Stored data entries
-------

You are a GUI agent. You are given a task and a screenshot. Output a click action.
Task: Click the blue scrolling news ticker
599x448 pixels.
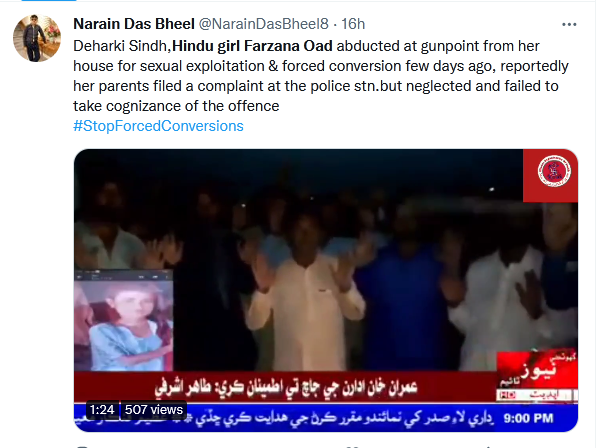click(326, 418)
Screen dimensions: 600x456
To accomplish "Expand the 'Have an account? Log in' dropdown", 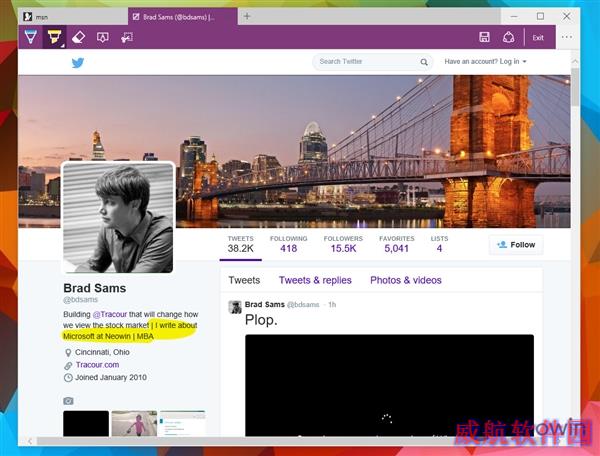I will [x=485, y=62].
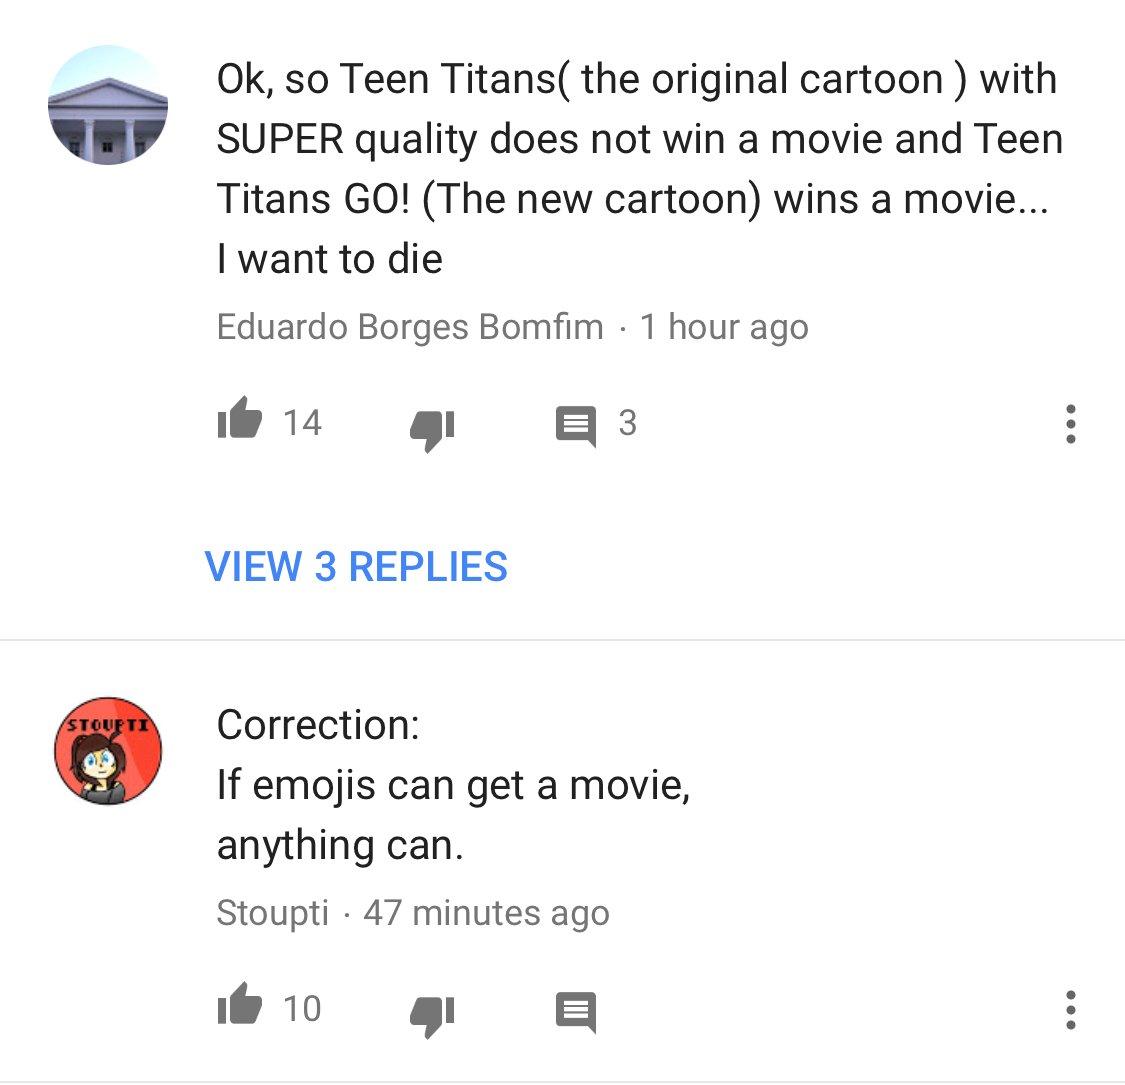Open Eduardo Borges Bomfim's profile avatar
The height and width of the screenshot is (1085, 1125).
point(108,105)
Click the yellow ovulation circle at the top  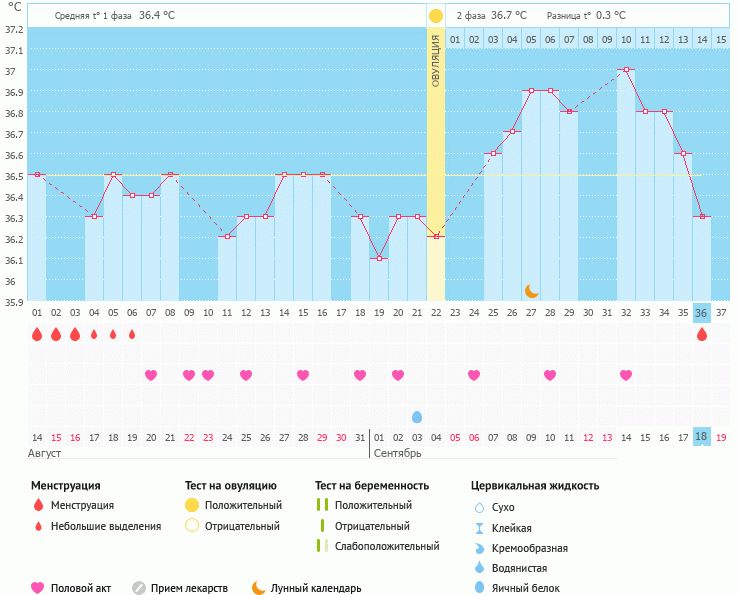pos(436,16)
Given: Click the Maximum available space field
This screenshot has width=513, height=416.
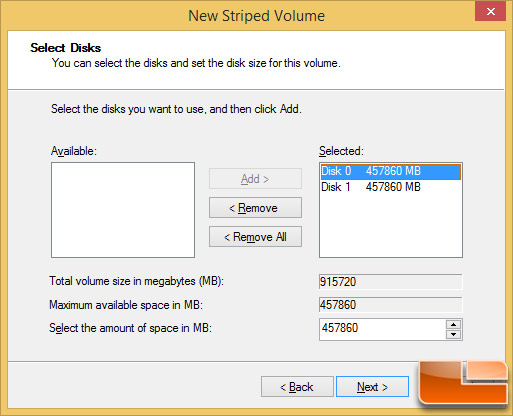Looking at the screenshot, I should 390,305.
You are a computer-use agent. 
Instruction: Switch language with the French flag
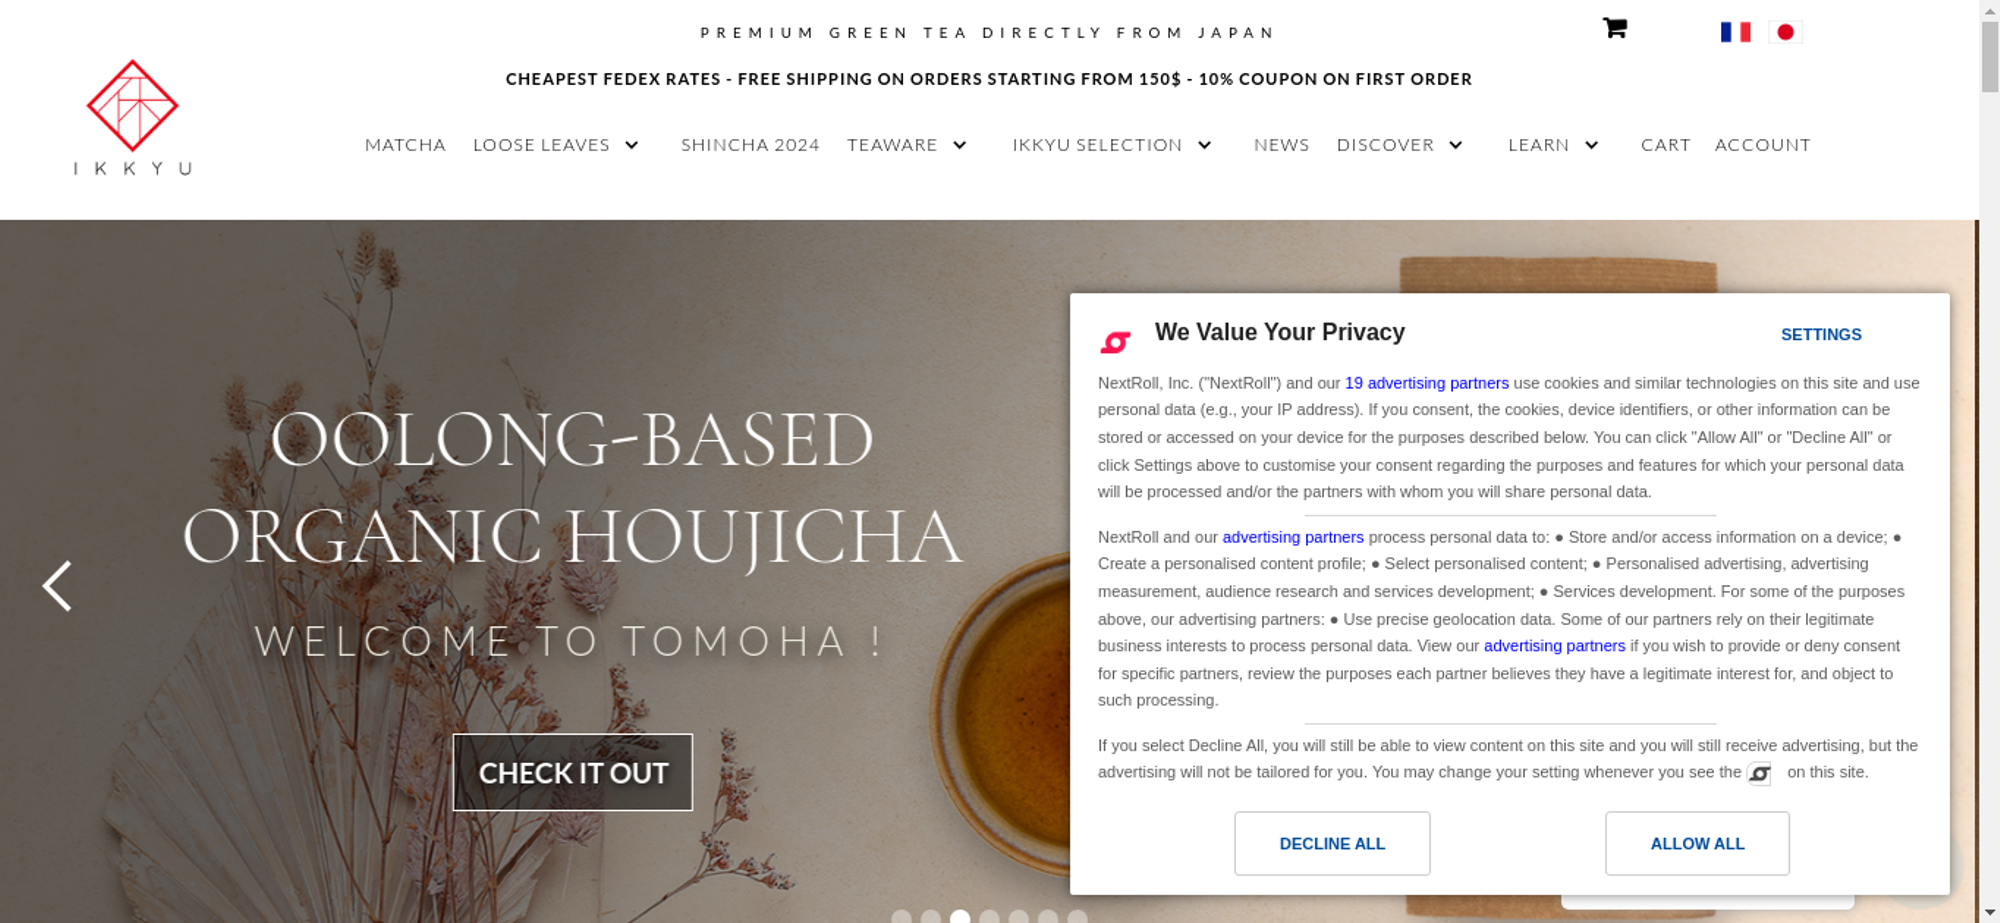coord(1735,32)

-------

## What is expected:
Only lines from the one holding "You are a computer-use agent." through the last line of the entries above are wanted, both ends included, each retyped exactly; no pictures.

## Output for this exercise:
You are a computer-use agent. 
Instruction: Switch language with the French flag
coord(1735,32)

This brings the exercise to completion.